Saved entries
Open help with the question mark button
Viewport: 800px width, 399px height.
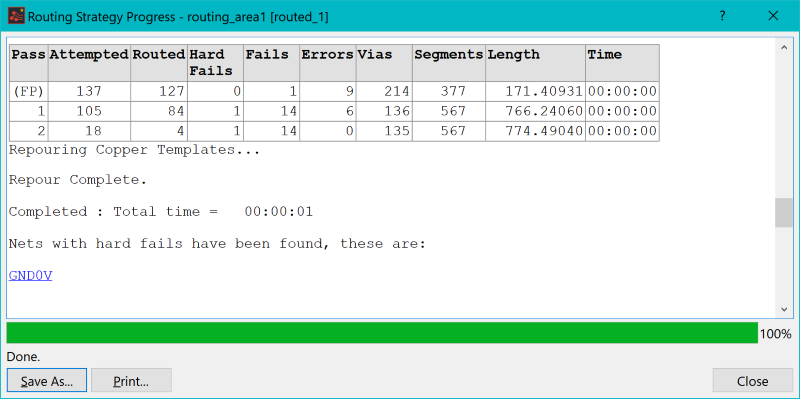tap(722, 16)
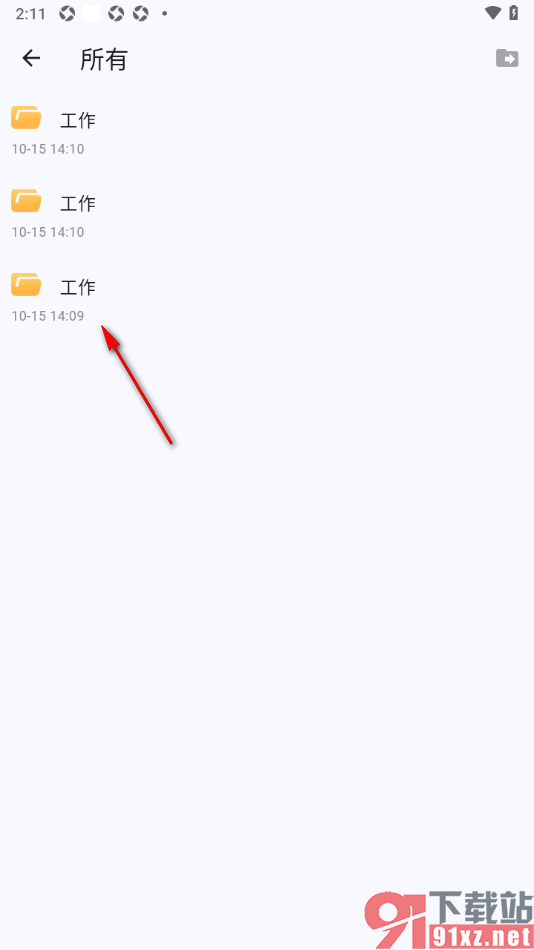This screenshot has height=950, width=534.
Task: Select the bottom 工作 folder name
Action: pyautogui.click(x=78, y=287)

- _ASSIGNED TASK_
Output every entry verbatim. Pictures do not belong in the copy.

- _RESPONSE BOX_
Open help with the question mark button
Viewport: 800px width, 399px height.
tap(722, 16)
This screenshot has height=950, width=534.
Task: Select the bottom 工作 folder name
Action: pyautogui.click(x=78, y=287)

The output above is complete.